¿Usted o su hijo presentan tos, chiflido de pecho, opresión de pecho o sensación de falta de aire al hacer ejercicio? Quizás usted o su hijo sean uno de los millones de personas que sufren asma inducido por ejercicio (AIE).
El asma inducido por ejercicio afecta al 80%-90% de los asmáticos, al 40%-50% de las personas con rinitis alérgica o dermatitis atópica, y al 10%-15% de pacientes sanos.
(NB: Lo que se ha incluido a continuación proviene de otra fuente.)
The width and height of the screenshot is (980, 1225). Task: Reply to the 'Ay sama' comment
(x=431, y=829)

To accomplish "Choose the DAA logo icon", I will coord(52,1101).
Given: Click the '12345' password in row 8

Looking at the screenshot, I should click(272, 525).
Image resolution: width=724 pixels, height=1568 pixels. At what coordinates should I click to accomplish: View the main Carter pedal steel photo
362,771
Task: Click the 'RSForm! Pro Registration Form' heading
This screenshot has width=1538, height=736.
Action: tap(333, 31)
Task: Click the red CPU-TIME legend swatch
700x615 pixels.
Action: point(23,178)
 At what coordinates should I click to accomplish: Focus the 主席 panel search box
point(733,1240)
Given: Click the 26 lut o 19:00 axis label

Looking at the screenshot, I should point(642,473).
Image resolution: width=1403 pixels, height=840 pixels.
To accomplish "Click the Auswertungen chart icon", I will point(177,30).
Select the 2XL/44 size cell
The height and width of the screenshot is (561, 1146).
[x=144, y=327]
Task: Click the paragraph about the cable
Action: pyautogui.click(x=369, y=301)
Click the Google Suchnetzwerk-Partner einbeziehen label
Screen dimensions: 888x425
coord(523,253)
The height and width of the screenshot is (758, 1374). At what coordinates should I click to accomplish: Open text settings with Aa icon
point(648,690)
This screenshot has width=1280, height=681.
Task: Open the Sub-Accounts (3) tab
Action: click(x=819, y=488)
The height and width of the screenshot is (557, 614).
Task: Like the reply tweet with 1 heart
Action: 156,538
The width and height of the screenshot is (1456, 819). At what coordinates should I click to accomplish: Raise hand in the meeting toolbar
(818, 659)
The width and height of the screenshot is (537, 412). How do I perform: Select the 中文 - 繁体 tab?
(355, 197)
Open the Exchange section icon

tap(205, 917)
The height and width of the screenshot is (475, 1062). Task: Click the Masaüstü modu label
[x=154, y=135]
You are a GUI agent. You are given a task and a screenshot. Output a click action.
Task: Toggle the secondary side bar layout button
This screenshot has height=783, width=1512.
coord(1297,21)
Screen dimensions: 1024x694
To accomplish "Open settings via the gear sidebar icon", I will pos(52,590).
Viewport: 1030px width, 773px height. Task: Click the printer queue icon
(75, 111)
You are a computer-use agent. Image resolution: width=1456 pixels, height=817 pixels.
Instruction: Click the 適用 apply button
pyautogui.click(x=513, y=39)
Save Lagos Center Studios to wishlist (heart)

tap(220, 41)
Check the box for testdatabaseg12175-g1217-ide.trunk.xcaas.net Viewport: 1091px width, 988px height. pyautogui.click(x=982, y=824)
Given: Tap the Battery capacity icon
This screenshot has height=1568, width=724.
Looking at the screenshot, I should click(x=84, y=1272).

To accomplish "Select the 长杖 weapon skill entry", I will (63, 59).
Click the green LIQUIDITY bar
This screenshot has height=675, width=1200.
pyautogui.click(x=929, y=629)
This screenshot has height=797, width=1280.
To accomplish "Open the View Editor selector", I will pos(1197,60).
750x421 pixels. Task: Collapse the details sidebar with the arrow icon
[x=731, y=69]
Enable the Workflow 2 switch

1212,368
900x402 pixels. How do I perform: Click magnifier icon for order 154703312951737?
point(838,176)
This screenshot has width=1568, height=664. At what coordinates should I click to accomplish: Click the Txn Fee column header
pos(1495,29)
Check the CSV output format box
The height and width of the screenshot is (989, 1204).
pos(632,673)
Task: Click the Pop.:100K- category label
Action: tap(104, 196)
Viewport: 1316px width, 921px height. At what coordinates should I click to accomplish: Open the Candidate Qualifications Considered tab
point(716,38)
Los que adolecen asma inducido por ejercicio tienen vías respiratorias que son sumamente sensibles a los cambios repentinos de temperatura y humedad, especialmente cuando respiran aire más frío y seco.
Durante la actividad extenuante, las personas tienden a respirar por la boca, lo que hace que el aire frío y seco llegue a las vías aéreas inferiores sin pasar por el efecto cálido y humectador de la nariz.
En la actualidad existen dos teorías que explican los posibles mecanismos por los cuales se estrecha la vía aérea en los pacientes asmáticos que realizan ejercicio:
1) Hipótesis osmótica: Relacionada con el incremento en la pérdida de agua del tracto respiratorio, debido al aumento en la ventilación durante el ejercicio, provocando una elevación en la osmolaridad, lo cual estimula la liberación de mediadores inflamatorios como histamina, eicosanoides (leucotrienos y prostaglandinas) que resultan en la contracción del músculo liso.
2) Hipótesis térmica: Relacionada con la pérdida de calor de la vía aérea secundaria al incremento de la ventilación durante el ejercicio, provocando enfriamiento de la vía aérea cuando se inspira aire frío y seco. Las personas que tienen asma inducida por ejercicio pueden presentar los siguientes síntomas: dificultad al respirar, tos, respiración sibilante, opresión torácica en un periodo de cinco a 20 minutos después del ejercicio. Para confirmar el diagnóstico su médico alergólogo debe de orientarse de la historia clínica, antecedentes médicos, y llevar a cabo un examen físico completo. En el consultorio médico el paciente puede practicar ejercicios por diversas formas: prueba de carrera libre, “steps” test, bicicleta, y correr en banda sinfín, todos estos ejercicios están estandarizados.
En función del valor de la espirometría (prueba de función pulmonar) hay que demostrar una disminución del VEF1 posejercicio mayor al 15% del valor basal preejercicio.
El medicamento preferido para prevenir los síntomas del asma inducida por ejercicio es un inhalador broncodilatador agonista beta 2 de acción breve, que se usa 15 antes del ejercicio. Estos medicamentos, que comprenden el salbutamol, el pirbuterol y la terbutalina, son eficaces en el 80% al 90% de los pacientes, actúan rápidamente y duran hasta cuatro a seis horas.
Estos fármacos también pueden utilizarse para aliviar síntomas relacionados con el asma inducida por el ejercicio después de que ocurran. Si no se controlan los síntomas rápidamente con estos medicamentos, los pacientes deben hablar con su médico sobre el uso de medicamentos diarios que traten el asma subyacente, el proceso inflamatorio que está causando un aumento de la sensibilidad de las vías respiratorias.
Su alergólogo le orientará sobre las actividades o los deportes recomendados para estos pacientes.